The challenge is that this split creates all kinds of storage headaches. Training data pipelines flow toward the central hub, but now we need models and feature definitions replicated globally for inference. We’re also dealing with the usual suspects: versioning chaos in the model registry, training-serving skew because features get computed differently at inference time, and checkpoint management during long training runs that keeps breaking. Our current approach is basically duct tape—different storage services for different stages, manual syncing, no real governance.

I know we’re not the only ones dealing with this. What patterns or architectures have worked for you when training is centralized but inference needs to be distributed? How are you keeping feature stores consistent across regions? And are people actually using lakehouse setups or is that just vendor talk?
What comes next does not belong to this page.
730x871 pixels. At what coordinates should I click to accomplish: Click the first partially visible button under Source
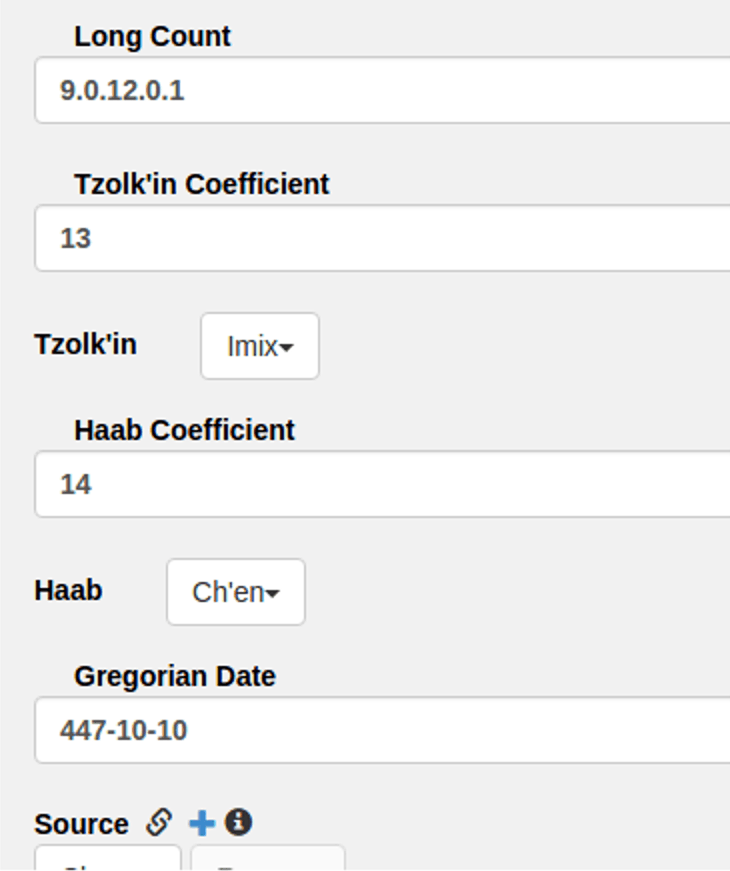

Something to watch out for with distributed inference: make sure your observability spans the whole path from model registry to regional endpoints. We had a situation where a model performed fine in staging but tanked in production in one specific region because feature values were stale due to replication lag. Took us way too long to diagnose because we weren’t monitoring feature freshness per region. Now we track latency, feature staleness, and prediction drift independently for each inference location. Also consider how you’ll handle rollbacks—if a bad model gets pushed to ten regions you need a fast way to revert everywhere at once.

Have you looked at orchestration frameworks like Flyte or Kubeflow for managing the pipeline complexity? We integrated our training pipelines with Flyte and it handles a lot of the coordination between data services and training jobs automatically. You define resource requirements and endpoints in config and it provisions the infrastructure. We also reuse data services across multiple training runs which cuts down on redundant storage. The agent framework approach means we didn’t have to build custom Kubernetes operators from scratch—just extended what was already there.

Model registry governance has been our biggest pain point. We’re using MLflow for versioning and lineage tracking and it’s been solid for the technical side—every model version links back to the exact experiment run, training data version, and hyperparameters used. The harder part was building the approval workflows around it. We added custom stages so models progress from experimental to staging to production with sign-offs at each gate. The registry integrates with our CI/CD so promotion triggers automated deployment to the appropriate regions. Still manual review for production approval but at least we have visibility now into what’s deployed where.

One thing that helped us was realizing we don’t need to replicate all features everywhere. Most of our models only use a subset of features and only the latest values matter for inference. We set up a feature registry that tracks dependencies per model, and when we deploy a model to a new region the system automatically provisions just the features that model needs in the local online store. Keeps storage costs down and reduces replication lag. For training we keep full history in a Delta Lake setup but inference regions only get snapshots.